→ **WHAT YOU SHOULD DO**: Rewrite every line of the material below, requests included. Scale each coordinate in the answers by 1.15 and round to whole numbers, with halves rounded up. Leave the pictures out of your answer.

→ **TASK MATERIAL**:
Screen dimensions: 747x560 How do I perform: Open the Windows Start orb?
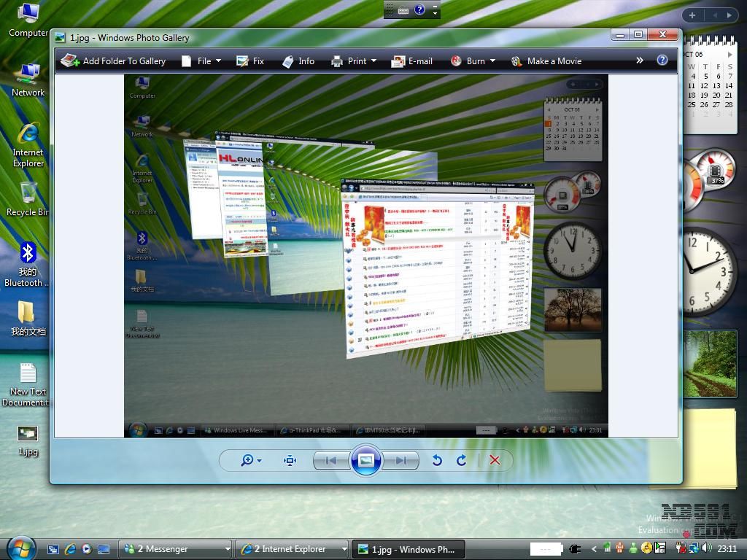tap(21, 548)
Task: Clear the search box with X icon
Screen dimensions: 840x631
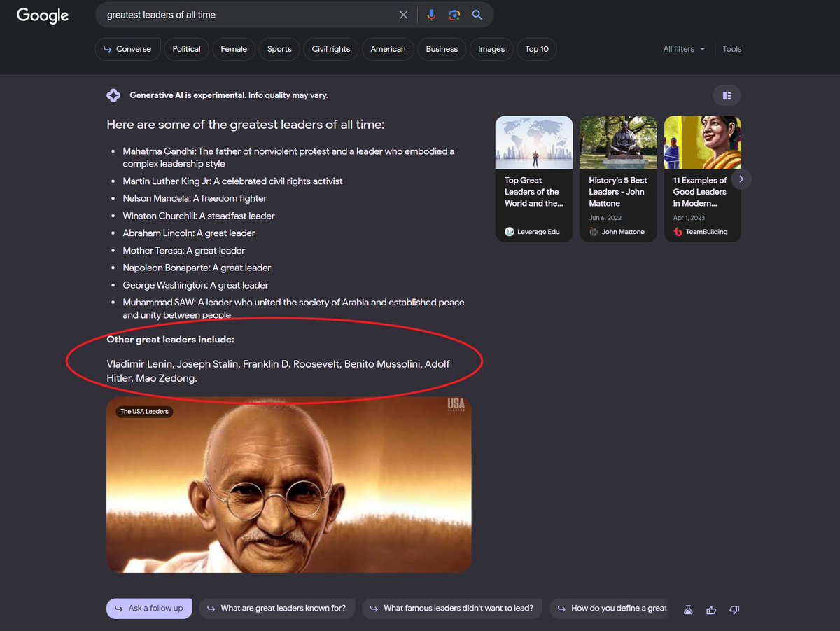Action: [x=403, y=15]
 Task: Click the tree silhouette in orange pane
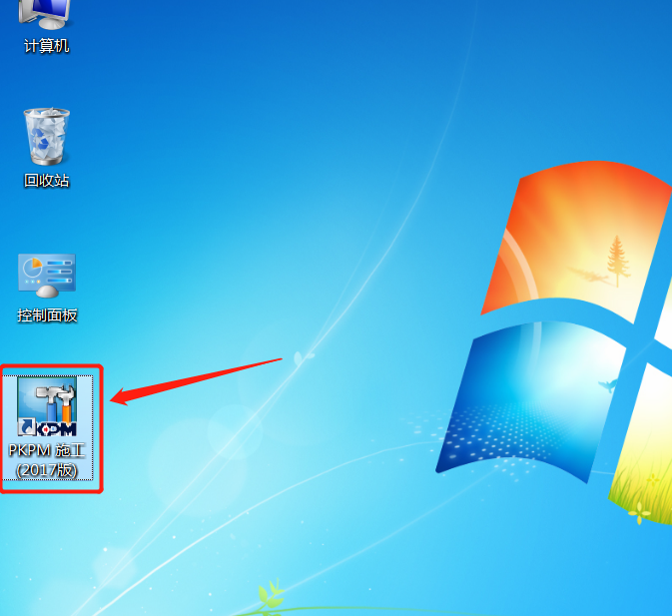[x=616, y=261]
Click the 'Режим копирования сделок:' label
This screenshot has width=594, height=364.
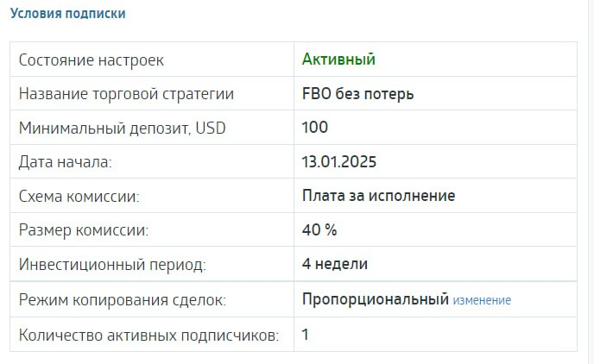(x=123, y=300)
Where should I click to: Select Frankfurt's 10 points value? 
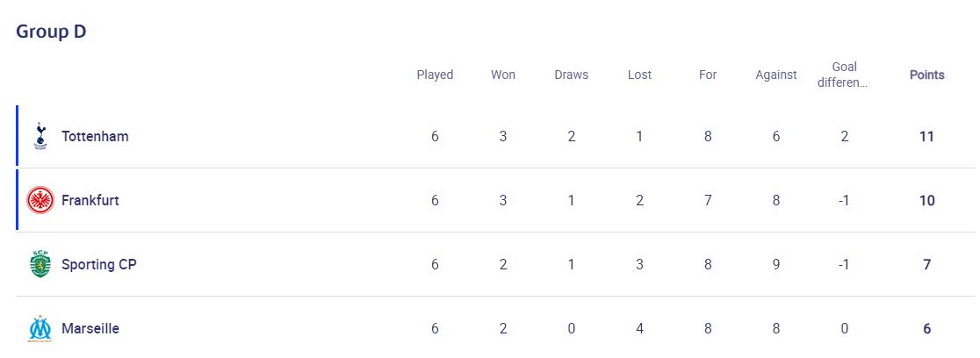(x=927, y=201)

→ **TASK SOLUTION**:
Screen dimensions: 747x560 How do I perform: Open the Windows Start orb?
tap(24, 630)
Task: Clear the search box with X icon
Screen dimensions: 840x631
Action: [x=463, y=17]
 Task: Click the tree silhouette in orange pane
[x=708, y=300]
Click the 'Режим копирования сделок:' label
This screenshot has width=594, height=364.
(x=141, y=345)
Where should I click to: Select Frankfurt's 10 points value? 
(x=1066, y=231)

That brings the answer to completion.